==== Entries supplied ====

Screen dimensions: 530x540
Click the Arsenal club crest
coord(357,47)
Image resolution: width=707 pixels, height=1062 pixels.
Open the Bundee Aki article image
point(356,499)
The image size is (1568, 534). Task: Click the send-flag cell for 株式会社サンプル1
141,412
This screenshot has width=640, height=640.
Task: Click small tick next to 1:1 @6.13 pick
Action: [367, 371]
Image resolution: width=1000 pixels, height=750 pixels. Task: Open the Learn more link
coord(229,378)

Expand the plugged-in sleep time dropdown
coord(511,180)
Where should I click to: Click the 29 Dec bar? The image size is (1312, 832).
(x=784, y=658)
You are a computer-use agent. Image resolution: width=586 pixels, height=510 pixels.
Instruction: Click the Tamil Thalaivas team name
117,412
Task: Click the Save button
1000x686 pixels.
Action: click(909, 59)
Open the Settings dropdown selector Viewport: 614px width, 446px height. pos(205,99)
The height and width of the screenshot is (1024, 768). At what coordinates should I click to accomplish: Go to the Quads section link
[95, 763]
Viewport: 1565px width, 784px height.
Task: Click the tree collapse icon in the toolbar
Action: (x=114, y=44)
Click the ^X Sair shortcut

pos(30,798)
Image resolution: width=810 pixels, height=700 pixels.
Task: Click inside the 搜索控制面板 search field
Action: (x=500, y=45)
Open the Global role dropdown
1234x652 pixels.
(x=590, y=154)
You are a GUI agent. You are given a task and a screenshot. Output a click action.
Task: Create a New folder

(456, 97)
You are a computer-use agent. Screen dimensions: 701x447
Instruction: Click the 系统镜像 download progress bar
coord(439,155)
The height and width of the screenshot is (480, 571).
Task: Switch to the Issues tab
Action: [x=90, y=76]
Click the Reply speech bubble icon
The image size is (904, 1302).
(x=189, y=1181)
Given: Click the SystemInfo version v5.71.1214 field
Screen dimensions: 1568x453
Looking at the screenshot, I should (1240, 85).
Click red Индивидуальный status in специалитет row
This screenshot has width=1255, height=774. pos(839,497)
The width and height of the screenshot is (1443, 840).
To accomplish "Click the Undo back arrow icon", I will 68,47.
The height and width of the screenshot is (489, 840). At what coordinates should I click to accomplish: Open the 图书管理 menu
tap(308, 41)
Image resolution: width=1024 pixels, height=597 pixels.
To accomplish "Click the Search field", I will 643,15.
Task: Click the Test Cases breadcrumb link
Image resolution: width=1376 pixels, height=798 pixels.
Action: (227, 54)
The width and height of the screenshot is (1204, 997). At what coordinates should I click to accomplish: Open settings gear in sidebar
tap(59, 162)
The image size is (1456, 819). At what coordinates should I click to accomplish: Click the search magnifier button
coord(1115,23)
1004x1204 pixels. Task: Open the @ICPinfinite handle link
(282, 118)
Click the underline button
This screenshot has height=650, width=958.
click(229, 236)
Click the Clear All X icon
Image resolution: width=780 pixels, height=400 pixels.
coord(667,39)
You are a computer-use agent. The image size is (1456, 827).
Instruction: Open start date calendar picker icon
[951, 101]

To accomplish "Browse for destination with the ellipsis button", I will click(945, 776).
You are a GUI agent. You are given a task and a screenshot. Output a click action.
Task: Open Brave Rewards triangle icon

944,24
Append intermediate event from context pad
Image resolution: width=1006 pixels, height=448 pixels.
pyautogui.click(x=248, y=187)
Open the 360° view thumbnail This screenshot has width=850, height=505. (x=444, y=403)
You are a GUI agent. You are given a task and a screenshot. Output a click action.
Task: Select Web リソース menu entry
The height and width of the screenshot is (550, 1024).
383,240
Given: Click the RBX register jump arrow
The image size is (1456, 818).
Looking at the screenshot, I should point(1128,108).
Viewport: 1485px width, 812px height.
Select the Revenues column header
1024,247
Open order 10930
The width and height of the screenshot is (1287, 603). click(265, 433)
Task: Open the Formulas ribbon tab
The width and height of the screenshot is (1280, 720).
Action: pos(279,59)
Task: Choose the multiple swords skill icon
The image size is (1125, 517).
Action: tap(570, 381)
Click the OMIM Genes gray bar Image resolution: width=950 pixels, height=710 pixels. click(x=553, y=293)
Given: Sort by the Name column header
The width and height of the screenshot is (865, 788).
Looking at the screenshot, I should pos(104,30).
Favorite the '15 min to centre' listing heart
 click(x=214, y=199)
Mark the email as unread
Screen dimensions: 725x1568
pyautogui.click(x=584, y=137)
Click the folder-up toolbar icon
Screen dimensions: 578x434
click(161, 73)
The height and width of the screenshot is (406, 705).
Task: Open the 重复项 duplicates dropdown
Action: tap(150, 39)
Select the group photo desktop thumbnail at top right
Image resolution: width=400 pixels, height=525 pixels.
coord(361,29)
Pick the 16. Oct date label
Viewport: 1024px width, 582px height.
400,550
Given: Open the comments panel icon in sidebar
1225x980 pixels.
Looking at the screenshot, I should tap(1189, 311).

====

Now that the records have been shown, restate each one word for word.

Screen dimensions: 530x540
Click the Arsenal club crest
coord(357,47)
Image resolution: width=707 pixels, height=1062 pixels.
Open the Bundee Aki article image
point(356,499)
The image size is (1568, 534). Task: Click the send-flag cell for 株式会社サンプル1
141,412
This screenshot has width=640, height=640.
Task: Click small tick next to 1:1 @6.13 pick
Action: [367, 371]
Image resolution: width=1000 pixels, height=750 pixels. Task: Open the Learn more link
coord(229,378)

Expand the plugged-in sleep time dropdown
coord(511,180)
Where should I click to: Click the 29 Dec bar? The image size is (1312, 832).
(x=784, y=658)
You are a computer-use agent. Image resolution: width=586 pixels, height=510 pixels.
Instruction: Click the Tamil Thalaivas team name
117,412
Task: Click the Save button
1000x686 pixels.
Action: click(909, 59)
Open the Settings dropdown selector Viewport: 614px width, 446px height. pos(205,99)
The height and width of the screenshot is (1024, 768). At what coordinates should I click to accomplish: Go to the Quads section link
[95, 763]
Viewport: 1565px width, 784px height.
Task: Click the tree collapse icon in the toolbar
Action: (x=114, y=44)
Click the ^X Sair shortcut

pos(30,798)
Image resolution: width=810 pixels, height=700 pixels.
Task: Click inside the 搜索控制面板 search field
Action: (x=500, y=45)
Open the Global role dropdown
1234x652 pixels.
(x=590, y=154)
You are a GUI agent. You are given a task and a screenshot. Output a click action.
Task: Create a New folder

(456, 97)
You are a computer-use agent. Screen dimensions: 701x447
Instruction: Click the 系统镜像 download progress bar
coord(439,155)
The height and width of the screenshot is (480, 571).
Task: Switch to the Issues tab
Action: [x=90, y=76]
Click the Reply speech bubble icon
The image size is (904, 1302).
(x=189, y=1181)
Given: Click the SystemInfo version v5.71.1214 field
Screen dimensions: 1568x453
Looking at the screenshot, I should (1240, 85).
Click red Индивидуальный status in специалитет row
This screenshot has width=1255, height=774. pos(839,497)
The width and height of the screenshot is (1443, 840).
To accomplish "Click the Undo back arrow icon", I will 68,47.
The height and width of the screenshot is (489, 840). At what coordinates should I click to accomplish: Open the 图书管理 menu
tap(308, 41)
Image resolution: width=1024 pixels, height=597 pixels.
To accomplish "Click the Search field", I will 643,15.
Task: Click the Test Cases breadcrumb link
Image resolution: width=1376 pixels, height=798 pixels.
Action: (227, 54)
The width and height of the screenshot is (1204, 997). At what coordinates should I click to accomplish: Open settings gear in sidebar
tap(59, 162)
The image size is (1456, 819). At what coordinates should I click to accomplish: Click the search magnifier button
coord(1115,23)
1004x1204 pixels. Task: Open the @ICPinfinite handle link
(282, 118)
Click the underline button
This screenshot has height=650, width=958.
click(229, 236)
Click the Clear All X icon
Image resolution: width=780 pixels, height=400 pixels.
coord(667,39)
You are a computer-use agent. The image size is (1456, 827).
Instruction: Open start date calendar picker icon
[951, 101]

To accomplish "Browse for destination with the ellipsis button", I will click(945, 776).
You are a GUI agent. You are given a task and a screenshot. Output a click action.
Task: Open Brave Rewards triangle icon

944,24
Append intermediate event from context pad
Image resolution: width=1006 pixels, height=448 pixels.
pyautogui.click(x=248, y=187)
Open the 360° view thumbnail This screenshot has width=850, height=505. (x=444, y=403)
You are a GUI agent. You are given a task and a screenshot. Output a click action.
Task: Select Web リソース menu entry
The height and width of the screenshot is (550, 1024).
383,240
Given: Click the RBX register jump arrow
The image size is (1456, 818).
Looking at the screenshot, I should point(1128,108).
Viewport: 1485px width, 812px height.
Select the Revenues column header
1024,247
Open order 10930
The width and height of the screenshot is (1287, 603). click(265, 433)
Task: Open the Formulas ribbon tab
The width and height of the screenshot is (1280, 720).
Action: pos(279,59)
Task: Choose the multiple swords skill icon
The image size is (1125, 517).
Action: tap(570, 381)
Click the OMIM Genes gray bar Image resolution: width=950 pixels, height=710 pixels. click(x=553, y=293)
Given: Sort by the Name column header
The width and height of the screenshot is (865, 788).
Looking at the screenshot, I should pos(104,30).
Favorite the '15 min to centre' listing heart
 click(x=214, y=199)
Mark the email as unread
Screen dimensions: 725x1568
pyautogui.click(x=584, y=137)
Click the folder-up toolbar icon
Screen dimensions: 578x434
click(161, 73)
The height and width of the screenshot is (406, 705).
Task: Open the 重复项 duplicates dropdown
Action: tap(150, 39)
Select the group photo desktop thumbnail at top right
Image resolution: width=400 pixels, height=525 pixels.
coord(361,29)
Pick the 16. Oct date label
Viewport: 1024px width, 582px height.
400,550
Given: Open the comments panel icon in sidebar
1225x980 pixels.
Looking at the screenshot, I should tap(1189, 311).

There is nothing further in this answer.